Wednesday, May 27, 2020
We're into the tenth week of lockdown. We still can't drive anywhere for exercise, but we can at least go out more than once each day. I took a quick walk down to the spit at high tide, but could see no waders. A juvenile great northern diver in the river was a nice sight however, and I watched it for some time; it caught a crab.
A man and his small son walked to the tip of the golf-course spit to fish, and the diver moved gracefully down the river and out onto the loch.
I returned home, and Greger and I then set off on our longer walk. A photo of a birch sawfly I'd seen this morning on the Assynt wildlife website reminded me to be on the watch, as I've seen large sawflies up the quarry road before. This one zoomed by and landed on an emerging bracken frond; it's not large enough for a birch sawfly and anyway, its antennae clubs are black. I think it could be a Trichiosoma lucorum, but I'm not sure.

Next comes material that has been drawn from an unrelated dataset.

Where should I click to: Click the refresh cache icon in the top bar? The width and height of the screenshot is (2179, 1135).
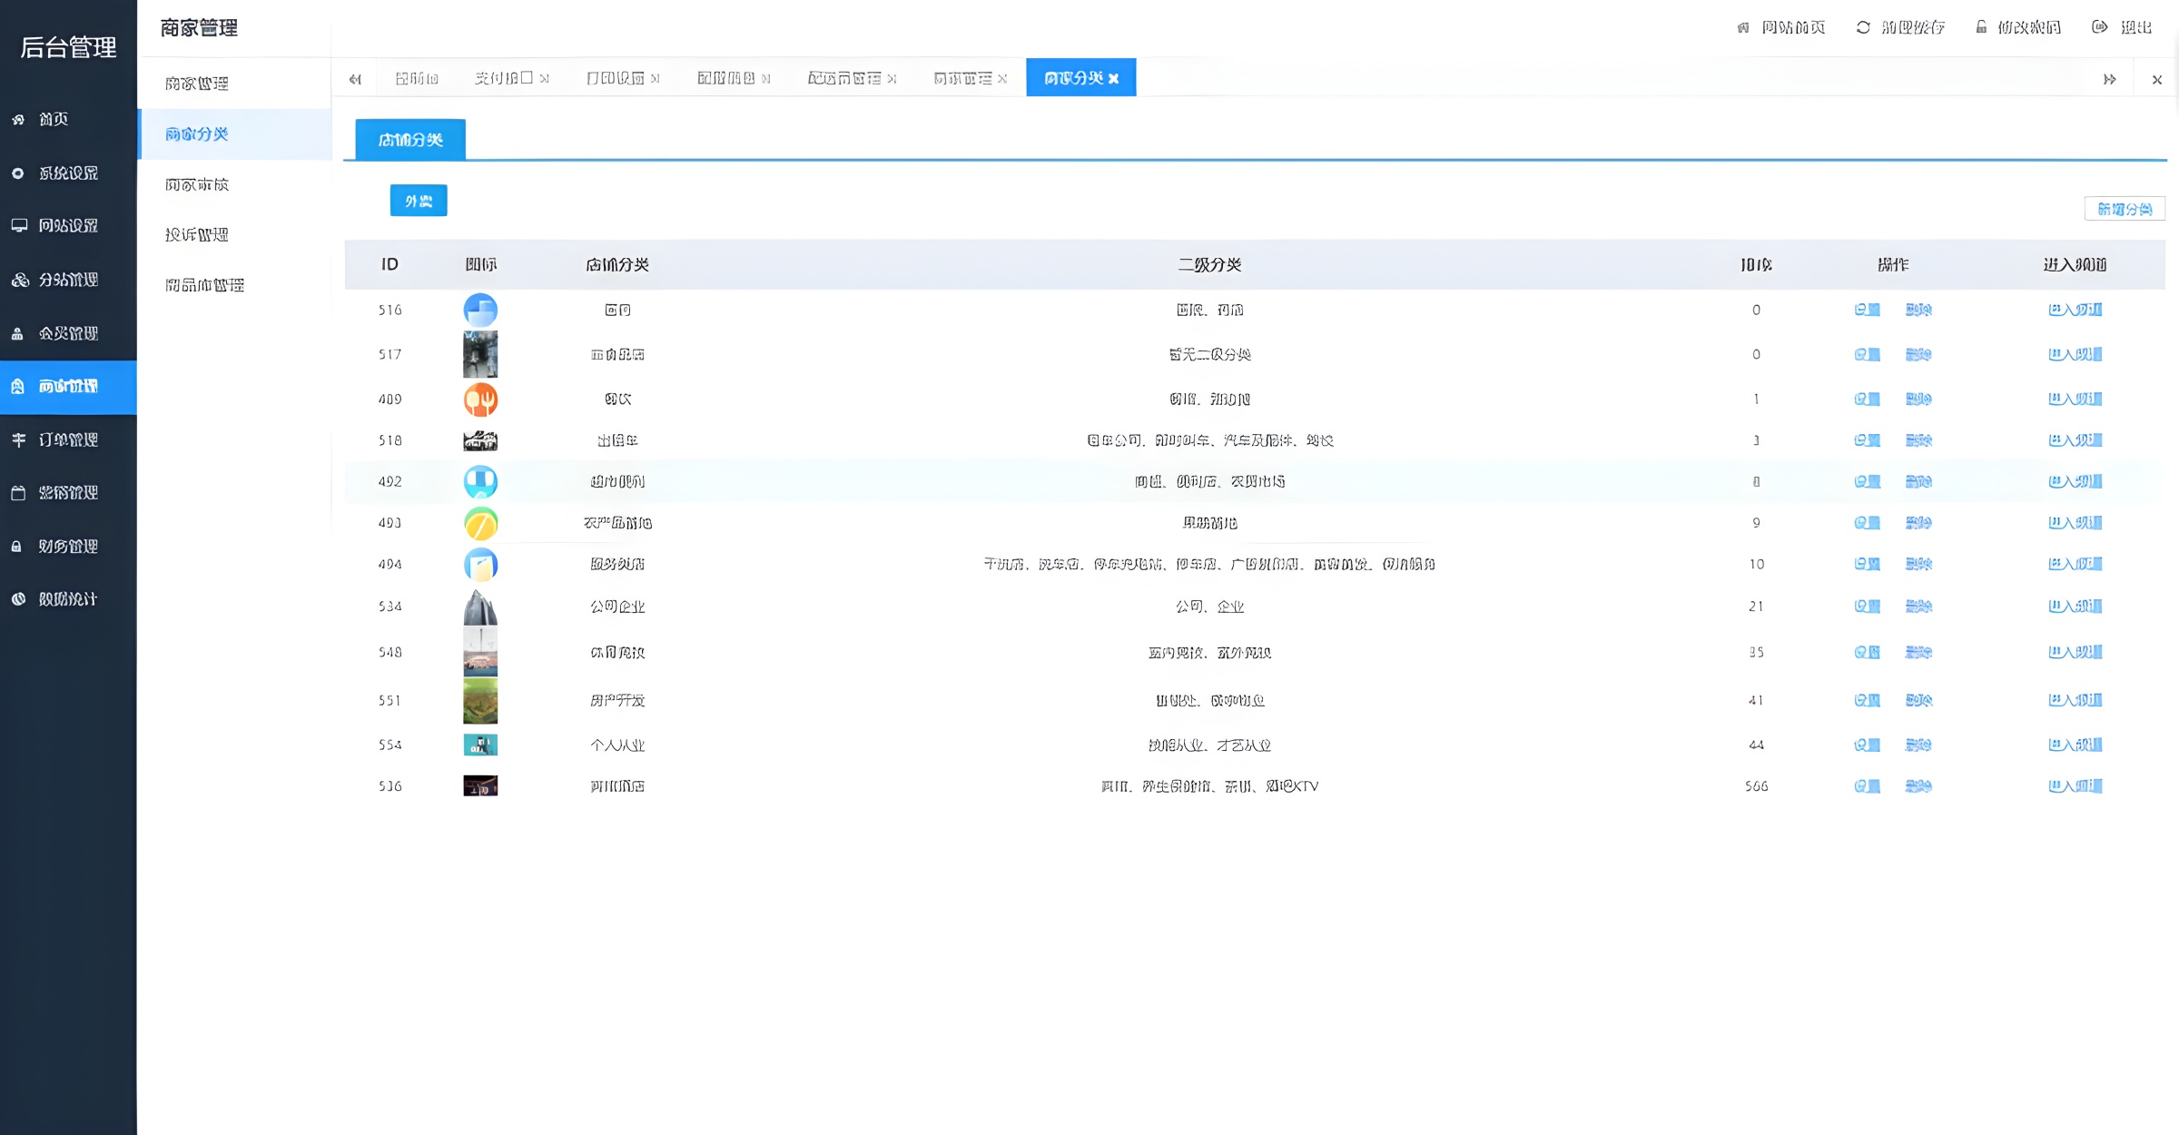pos(1863,27)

There was no sign of a wood warbler (or anything else, come to that) and I was feeling a bit down. Waders are almost certainly visiting Achnahaird on their way north but it seems I won't see them this year. It's also been a terrific spring for hill-walking but Mountain Rescue requested walkers to stay away from the hills so, like many others, we have. It's absolutely maddening to learn that some haven't.